Top of RECORDS PROVIDED

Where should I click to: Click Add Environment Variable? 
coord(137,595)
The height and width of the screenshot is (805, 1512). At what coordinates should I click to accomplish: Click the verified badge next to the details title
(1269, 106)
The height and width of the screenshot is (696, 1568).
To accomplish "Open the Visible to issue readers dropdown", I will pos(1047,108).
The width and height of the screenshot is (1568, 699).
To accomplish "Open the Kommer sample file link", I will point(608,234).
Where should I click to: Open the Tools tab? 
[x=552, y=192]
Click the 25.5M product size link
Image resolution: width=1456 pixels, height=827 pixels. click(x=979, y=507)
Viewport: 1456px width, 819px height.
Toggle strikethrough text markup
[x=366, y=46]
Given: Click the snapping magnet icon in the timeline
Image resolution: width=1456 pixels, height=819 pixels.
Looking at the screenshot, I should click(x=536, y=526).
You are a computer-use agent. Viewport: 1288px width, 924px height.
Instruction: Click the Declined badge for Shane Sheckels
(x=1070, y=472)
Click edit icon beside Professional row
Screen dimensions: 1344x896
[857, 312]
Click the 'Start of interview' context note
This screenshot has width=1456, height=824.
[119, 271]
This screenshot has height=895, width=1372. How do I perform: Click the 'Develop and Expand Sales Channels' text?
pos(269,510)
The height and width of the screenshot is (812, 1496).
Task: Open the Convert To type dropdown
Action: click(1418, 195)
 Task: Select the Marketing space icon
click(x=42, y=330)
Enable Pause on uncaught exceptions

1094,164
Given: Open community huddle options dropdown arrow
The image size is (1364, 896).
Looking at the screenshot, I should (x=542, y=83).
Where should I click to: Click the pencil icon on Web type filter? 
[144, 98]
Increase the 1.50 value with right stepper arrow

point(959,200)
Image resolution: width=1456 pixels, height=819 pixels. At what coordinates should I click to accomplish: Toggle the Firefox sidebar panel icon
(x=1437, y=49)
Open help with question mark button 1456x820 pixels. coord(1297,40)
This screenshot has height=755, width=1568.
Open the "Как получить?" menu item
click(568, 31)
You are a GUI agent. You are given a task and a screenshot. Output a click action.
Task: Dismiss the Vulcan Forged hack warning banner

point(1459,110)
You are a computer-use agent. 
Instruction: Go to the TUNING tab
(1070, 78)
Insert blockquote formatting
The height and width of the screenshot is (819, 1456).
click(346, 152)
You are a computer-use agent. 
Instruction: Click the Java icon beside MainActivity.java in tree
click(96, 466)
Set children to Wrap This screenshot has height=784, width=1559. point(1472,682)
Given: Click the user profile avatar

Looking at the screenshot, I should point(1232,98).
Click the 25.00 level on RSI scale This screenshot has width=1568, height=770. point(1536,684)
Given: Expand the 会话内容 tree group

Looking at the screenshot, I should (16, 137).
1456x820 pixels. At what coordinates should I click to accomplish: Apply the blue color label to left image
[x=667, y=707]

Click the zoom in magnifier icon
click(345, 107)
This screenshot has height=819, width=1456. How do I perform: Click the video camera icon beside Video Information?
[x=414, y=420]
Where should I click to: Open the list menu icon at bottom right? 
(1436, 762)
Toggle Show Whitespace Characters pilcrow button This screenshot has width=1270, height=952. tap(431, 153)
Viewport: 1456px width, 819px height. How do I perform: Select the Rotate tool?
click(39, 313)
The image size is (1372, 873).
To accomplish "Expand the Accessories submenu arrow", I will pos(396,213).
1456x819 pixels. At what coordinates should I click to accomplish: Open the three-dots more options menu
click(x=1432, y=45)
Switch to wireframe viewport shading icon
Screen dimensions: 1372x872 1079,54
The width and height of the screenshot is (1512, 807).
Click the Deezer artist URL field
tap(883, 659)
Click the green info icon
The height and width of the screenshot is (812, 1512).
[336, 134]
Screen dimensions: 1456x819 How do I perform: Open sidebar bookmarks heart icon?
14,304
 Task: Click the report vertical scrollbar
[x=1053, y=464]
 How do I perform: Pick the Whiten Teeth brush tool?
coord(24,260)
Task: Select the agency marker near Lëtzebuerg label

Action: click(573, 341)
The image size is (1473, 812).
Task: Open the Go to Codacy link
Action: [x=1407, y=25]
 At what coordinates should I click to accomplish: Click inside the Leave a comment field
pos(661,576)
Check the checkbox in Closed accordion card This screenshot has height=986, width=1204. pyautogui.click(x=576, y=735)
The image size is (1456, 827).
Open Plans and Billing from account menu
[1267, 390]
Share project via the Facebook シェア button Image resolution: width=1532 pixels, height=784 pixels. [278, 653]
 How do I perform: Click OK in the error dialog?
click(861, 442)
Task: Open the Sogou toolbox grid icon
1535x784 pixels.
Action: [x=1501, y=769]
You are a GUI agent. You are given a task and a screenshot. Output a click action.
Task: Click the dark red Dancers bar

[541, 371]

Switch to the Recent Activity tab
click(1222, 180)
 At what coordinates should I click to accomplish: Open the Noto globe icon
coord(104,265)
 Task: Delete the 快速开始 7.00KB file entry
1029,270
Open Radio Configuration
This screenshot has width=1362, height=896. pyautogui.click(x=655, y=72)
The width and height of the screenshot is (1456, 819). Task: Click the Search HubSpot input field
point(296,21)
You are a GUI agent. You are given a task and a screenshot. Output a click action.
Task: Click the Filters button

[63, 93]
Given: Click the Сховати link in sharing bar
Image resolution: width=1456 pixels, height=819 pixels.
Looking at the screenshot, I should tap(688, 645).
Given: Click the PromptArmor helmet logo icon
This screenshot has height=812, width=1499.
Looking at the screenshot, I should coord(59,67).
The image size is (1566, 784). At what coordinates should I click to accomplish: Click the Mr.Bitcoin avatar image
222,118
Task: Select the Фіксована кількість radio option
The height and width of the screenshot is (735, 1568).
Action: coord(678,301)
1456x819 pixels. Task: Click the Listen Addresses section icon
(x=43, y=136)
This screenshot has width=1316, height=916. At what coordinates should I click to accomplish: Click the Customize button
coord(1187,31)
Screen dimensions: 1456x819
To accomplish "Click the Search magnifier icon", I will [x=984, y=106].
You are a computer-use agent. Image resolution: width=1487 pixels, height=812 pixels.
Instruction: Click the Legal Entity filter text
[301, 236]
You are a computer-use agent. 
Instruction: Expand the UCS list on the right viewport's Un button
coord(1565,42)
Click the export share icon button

Bottom of RECORDS PROVIDED

= DIRECTIONS FOR THIS TASK =
In full and without deviation, reproduce the entries above.

= SOLUTION FOR THIS EXERCISE =
Where should I click to: Click Add Environment Variable? 
coord(137,595)
The height and width of the screenshot is (805, 1512). At what coordinates should I click to accomplish: Click the verified badge next to the details title
(1269, 106)
The height and width of the screenshot is (696, 1568).
To accomplish "Open the Visible to issue readers dropdown", I will pos(1047,108).
The width and height of the screenshot is (1568, 699).
To accomplish "Open the Kommer sample file link", I will point(608,234).
Where should I click to: Open the Tools tab? 
[x=552, y=192]
Click the 25.5M product size link
Image resolution: width=1456 pixels, height=827 pixels. click(x=979, y=507)
Viewport: 1456px width, 819px height.
Toggle strikethrough text markup
[x=366, y=46]
Given: Click the snapping magnet icon in the timeline
Image resolution: width=1456 pixels, height=819 pixels.
Looking at the screenshot, I should click(x=536, y=526).
You are a computer-use agent. Viewport: 1288px width, 924px height.
Instruction: Click the Declined badge for Shane Sheckels
(x=1070, y=472)
Click edit icon beside Professional row
Screen dimensions: 1344x896
[857, 312]
Click the 'Start of interview' context note
This screenshot has width=1456, height=824.
[119, 271]
This screenshot has height=895, width=1372. How do I perform: Click the 'Develop and Expand Sales Channels' text?
pos(269,510)
The height and width of the screenshot is (812, 1496).
Task: Open the Convert To type dropdown
Action: click(1418, 195)
 Task: Select the Marketing space icon
click(x=42, y=330)
Enable Pause on uncaught exceptions

1094,164
Given: Open community huddle options dropdown arrow
The image size is (1364, 896).
Looking at the screenshot, I should (x=542, y=83).
Where should I click to: Click the pencil icon on Web type filter? 
[144, 98]
Increase the 1.50 value with right stepper arrow

point(959,200)
Image resolution: width=1456 pixels, height=819 pixels. At what coordinates should I click to accomplish: Toggle the Firefox sidebar panel icon
(x=1437, y=49)
Open help with question mark button 1456x820 pixels. coord(1297,40)
This screenshot has height=755, width=1568.
Open the "Как получить?" menu item
click(568, 31)
You are a GUI agent. You are given a task and a screenshot. Output a click action.
Task: Dismiss the Vulcan Forged hack warning banner

point(1459,110)
You are a computer-use agent. 
Instruction: Go to the TUNING tab
(1070, 78)
Insert blockquote formatting
The height and width of the screenshot is (819, 1456).
click(346, 152)
You are a computer-use agent. 
Instruction: Click the Java icon beside MainActivity.java in tree
click(96, 466)
Set children to Wrap This screenshot has height=784, width=1559. point(1472,682)
Given: Click the user profile avatar

Looking at the screenshot, I should point(1232,98).
Click the 25.00 level on RSI scale This screenshot has width=1568, height=770. point(1536,684)
Given: Expand the 会话内容 tree group

Looking at the screenshot, I should (16, 137).
1456x820 pixels. At what coordinates should I click to accomplish: Apply the blue color label to left image
[x=667, y=707]

Click the zoom in magnifier icon
click(345, 107)
This screenshot has height=819, width=1456. How do I perform: Click the video camera icon beside Video Information?
[x=414, y=420]
Where should I click to: Open the list menu icon at bottom right? 
(1436, 762)
Toggle Show Whitespace Characters pilcrow button This screenshot has width=1270, height=952. tap(431, 153)
Viewport: 1456px width, 819px height. How do I perform: Select the Rotate tool?
click(39, 313)
The image size is (1372, 873).
To accomplish "Expand the Accessories submenu arrow", I will pos(396,213).
1456x819 pixels. At what coordinates should I click to accomplish: Open the three-dots more options menu
click(x=1432, y=45)
Switch to wireframe viewport shading icon
Screen dimensions: 1372x872 1079,54
The width and height of the screenshot is (1512, 807).
Click the Deezer artist URL field
tap(883, 659)
Click the green info icon
The height and width of the screenshot is (812, 1512).
[336, 134]
Screen dimensions: 1456x819 How do I perform: Open sidebar bookmarks heart icon?
14,304
 Task: Click the report vertical scrollbar
[x=1053, y=464]
 How do I perform: Pick the Whiten Teeth brush tool?
coord(24,260)
Task: Select the agency marker near Lëtzebuerg label

Action: click(573, 341)
The image size is (1473, 812).
Task: Open the Go to Codacy link
Action: [x=1407, y=25]
 At what coordinates should I click to accomplish: Click inside the Leave a comment field
pos(661,576)
Check the checkbox in Closed accordion card This screenshot has height=986, width=1204. pyautogui.click(x=576, y=735)
The image size is (1456, 827).
Open Plans and Billing from account menu
[1267, 390]
Share project via the Facebook シェア button Image resolution: width=1532 pixels, height=784 pixels. [278, 653]
 How do I perform: Click OK in the error dialog?
click(861, 442)
Task: Open the Sogou toolbox grid icon
1535x784 pixels.
Action: [x=1501, y=769]
You are a GUI agent. You are given a task and a screenshot. Output a click action.
Task: Click the dark red Dancers bar

[541, 371]

Switch to the Recent Activity tab
click(1222, 180)
 At what coordinates should I click to accomplish: Open the Noto globe icon
coord(104,265)
 Task: Delete the 快速开始 7.00KB file entry
1029,270
Open Radio Configuration
This screenshot has width=1362, height=896. pyautogui.click(x=655, y=72)
The width and height of the screenshot is (1456, 819). Task: Click the Search HubSpot input field
point(296,21)
You are a GUI agent. You are given a task and a screenshot. Output a click action.
Task: Click the Filters button

[63, 93]
Given: Click the Сховати link in sharing bar
Image resolution: width=1456 pixels, height=819 pixels.
Looking at the screenshot, I should tap(688, 645).
Given: Click the PromptArmor helmet logo icon
This screenshot has height=812, width=1499.
Looking at the screenshot, I should coord(59,67).
The image size is (1566, 784). At what coordinates should I click to accomplish: Click the Mr.Bitcoin avatar image
222,118
Task: Select the Фіксована кількість radio option
The height and width of the screenshot is (735, 1568).
Action: coord(678,301)
1456x819 pixels. Task: Click the Listen Addresses section icon
(x=43, y=136)
This screenshot has width=1316, height=916. At what coordinates should I click to accomplish: Click the Customize button
coord(1187,31)
Screen dimensions: 1456x819
To accomplish "Click the Search magnifier icon", I will [x=984, y=106].
You are a computer-use agent. Image resolution: width=1487 pixels, height=812 pixels.
Instruction: Click the Legal Entity filter text
[301, 236]
You are a computer-use agent. 
Instruction: Expand the UCS list on the right viewport's Un button
coord(1565,42)
Click the export share icon button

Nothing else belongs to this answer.